Frankly I would MUCH rather figure out what is causing it to see if there is anything we can do to stop it, slow it, or survive it than sit here pointing fingers and denying anything is happening.

Can we fix it if it is a planetary orbit change (less elliptical to more circular)? Well no 

Can we fix it or slow it if it is found that CO2 is the cause or a contributor? Yes.

But there if it is CO2 there will be or may already have been a point of no return where we can do little to nothing but wait for the inevitable change which could be slow OR fairly rapid.


----------



## elder999 (Apr 3, 2008)

Big Don said:


> Global Warming is like a religion, well, like a bad religion, whose followers need to convert by force and chase out heretics...


 
Well........lookie  here


----------



## MBuzzy (Apr 3, 2008)

Twin Fist said:


> Then YOU feel free to believe it.
> 
> I wont, because you still cant prove it.
> 
> No matter what standard is used, be it scientific, legal or common sense, you doom and gloomers fail every time


 
It is obvious that if one is unwilling to listen to evidence which contradicts their point of view, the point of view will never change.  

I'm just curious what level of "proof" it is that you seek?

Also....the fact that the "doom and gloomers" fail every time makes absolutely no sense to me.  Please explain, in what way has ANYONE failed?  

Twin fist, I think that you fail to see the point here.  The "doom and gloom" people that you are referring to are simply the manifestion of some preconceived notion about what "environmentalists" are like.  I really don't see many people running around screaming that the sky is falling.  More often, just people who are advocating a better, more environment conscious way of life.  

And again - I will ask, as I have in EVERY POST....WHY NOT?  Blame aside, how does it hurt to be more aware and conscious when it is feasable and economical?  Xue has it right....pointing the finger makes absolutely no difference in this case.  
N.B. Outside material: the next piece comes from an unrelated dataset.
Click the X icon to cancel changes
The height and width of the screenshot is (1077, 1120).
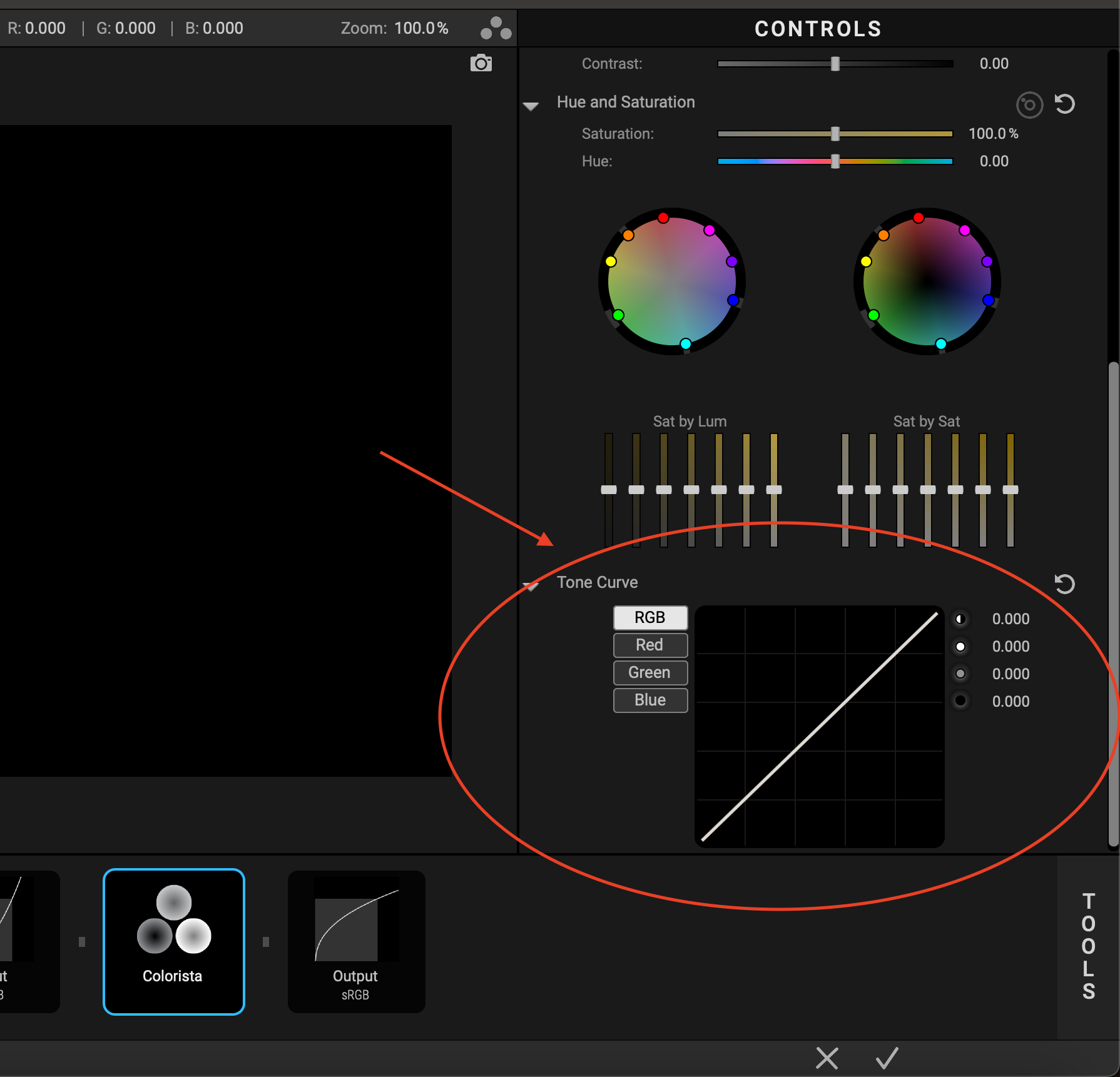pos(827,1058)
Also, since it is proof that you seek so fervently, please provide some of your own.  I would really like to read some of the documentation that makes up and supports your opinions.  Making a claim with no supporting evidence helps neither side.  I personally am very interested in reading real scientific evidence that humans have no influence on global climate change if it exists.


----------



## Twin Fist (Apr 3, 2008)

Buzzy,
I told you this already, but you must have missed it.
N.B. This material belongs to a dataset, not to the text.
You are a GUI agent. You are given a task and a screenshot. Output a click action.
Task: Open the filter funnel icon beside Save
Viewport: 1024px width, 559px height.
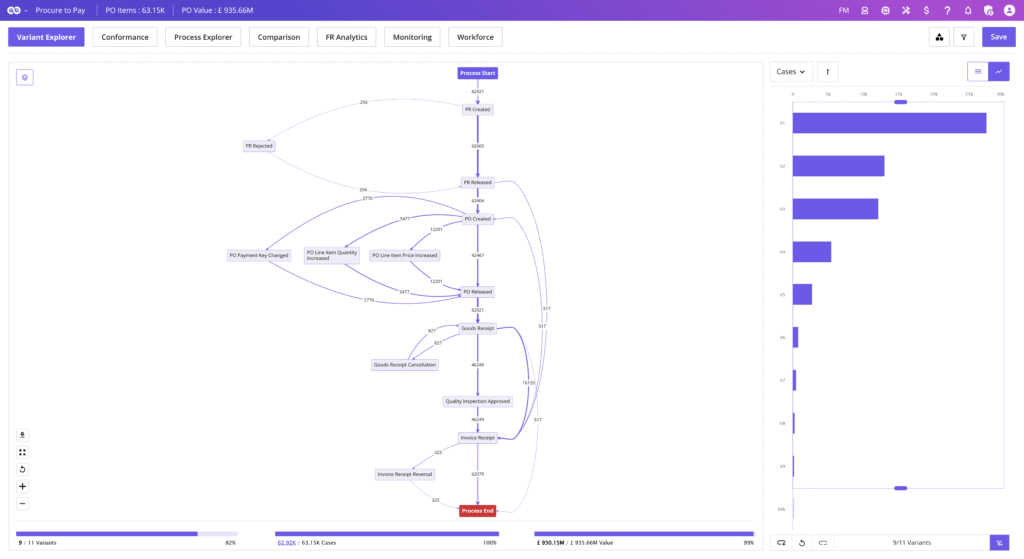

In as much as "why shouldnt we try to be cleaner?"  I agree with you. Right up to the point where it would cripple our economy. Up to that point i am all for  being as eco-friendly as possible. Just because it is a good idea. But i will not EVER go live in a cave because some tree humping liberal tells me I am hurting "mother earth"

The SAME people who want to erase oil ALSO wont let you build nuclear plants.

wait....wut?

You cant have it both ways.

it's always the same thing, "reduce the use of fossil fuels" 

with what? They even deny that ethonol is an energy NEGATIVE solution. It takes more energy to produce it than you get out of it.

then they draw a  blank


And lots of people are in fact running around saying that the sky is falling. Ted Turner was on tv over the weekend and said that within 40 years, 75% of the human population would be dead and the rest would be canibals because there wouldnt be any other food.

He got that idea from someone like tellner.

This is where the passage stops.